Aumentan las salidas voluntarias mientras los inmigrantes

Aumentan las salidas voluntarias mientras los inmigrantes se enfrentan a condiciones de detención precarias y a presiones para que se marchen

Por: Tim Henderson

Artículo de MN Reformer

El aumento de los acuerdos de salida voluntaria en los tribunales de inmigración está suscitando la preocupación de que las tácticas de la administración Trump estén presionando injustamente a los inmigrantes para que abandonen Estados Unidos, incluso cuando tienen derecho legal a permanecer en el país.

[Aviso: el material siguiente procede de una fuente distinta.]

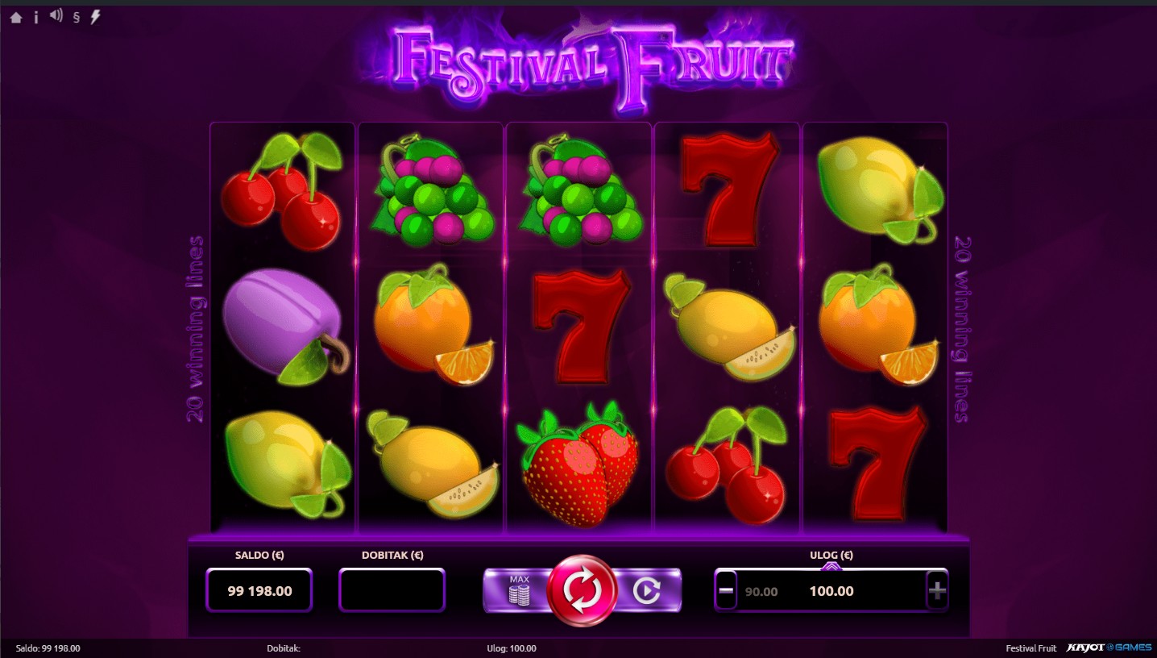The height and width of the screenshot is (658, 1157).
Task: Select the 90.00 bet value
Action: tap(761, 592)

Las salidas voluntarias durante la segunda administración Trump alcanzaron los 89 494 casos a fecha de 1 de mayo, según un análisis de Stateline de los datos de los tribunales de inmigración procesados por el Deportation Data Project, una iniciativa de investigación académica. Eso supone más de siete veces la cifra registrada en los últimos 16 meses de la administración Biden (11 977).

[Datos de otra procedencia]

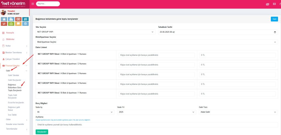The height and width of the screenshot is (135, 281).
Task: Expand the Mesken Tanımlama sidebar menu
Action: 15,52
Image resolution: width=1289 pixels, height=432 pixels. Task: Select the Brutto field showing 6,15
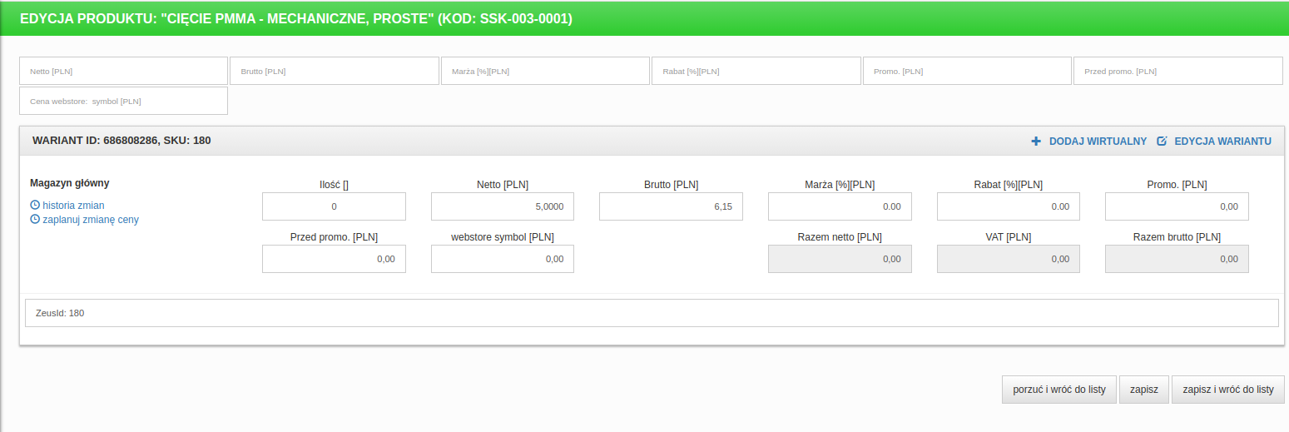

Una política de 10 meses de antigüedad de detención obligatoria sin fianza, que ahora está siendo impugnada en los tribunales de apelación y que probablemente será resuelta por el Tribunal Supremo de los Estados Unidos, aumenta la presión sobre los inmigrantes para que se marchen. La detención obligatoria para los inmigrantes que cruzaron la frontera ilegalmente para entrar en los Estados Unidos fue confirmada por un tribunal de apelación de Texas y Luisiana, que son los lugares más habituales para los casos de salida voluntaria, según el análisis de Stateline.

«Las condiciones en algunos centros de detención son terribles y, especialmente en los lugares donde no se concede la fianza, las personas pueden sentir que la salida voluntaria es su mejor opción en esas circunstancias», afirmó Colleen Putzel-Kavanaugh, analista política adjunta del Migration Policy Institute, una organización no partidista.

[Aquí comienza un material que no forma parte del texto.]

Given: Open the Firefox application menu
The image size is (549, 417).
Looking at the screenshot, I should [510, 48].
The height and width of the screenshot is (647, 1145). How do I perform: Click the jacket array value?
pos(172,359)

La salida voluntaria es un acuerdo judicial que obliga al inmigrante a sufragar los gastos del viaje fuera del país y a hacer frente a multas en caso de retraso. Una posible ventaja para el inmigrante es evitar una orden judicial de expulsión que podría hacer prácticamente imposible volver a los Estados Unidos y residir aquí legalmente.

El aumento de los acuerdos de salida voluntaria en los tribunales de inmigración está suscitando la preocupación de que las tácticas de la administración Trump estén presionando injustamente a los inmigrantes para que abandonen Estados Unidos, incluso si tienen derecho legal a permanecer en el país.

Las salidas voluntarias durante la segunda administración Trump alcanzaron los 89 494 casos a fecha de 1 de mayo, según un análisis de Stateline de los datos de los tribunales de inmigración procesados por el Deportation Data Project, una iniciativa de investigación académica. Eso supone más de siete veces la cifra registrada en los últimos 16 meses de la administración Biden (11 977).

Una política de 10 meses de antigüedad de detención obligatoria sin fianza, que ahora está siendo impugnada en los tribunales de apelación y que probablemente será resuelta por el Tribunal Supremo de los Estados Unidos, aumenta la presión sobre los inmigrantes para que se marchen. La detención obligatoria para los inmigrantes que cruzaron la frontera ilegalmente para entrar en los Estados Unidos fue confirmada por un tribunal de apelación de Texas y Luisiana, que son los lugares más habituales para los casos de salida voluntaria, según el análisis de Stateline.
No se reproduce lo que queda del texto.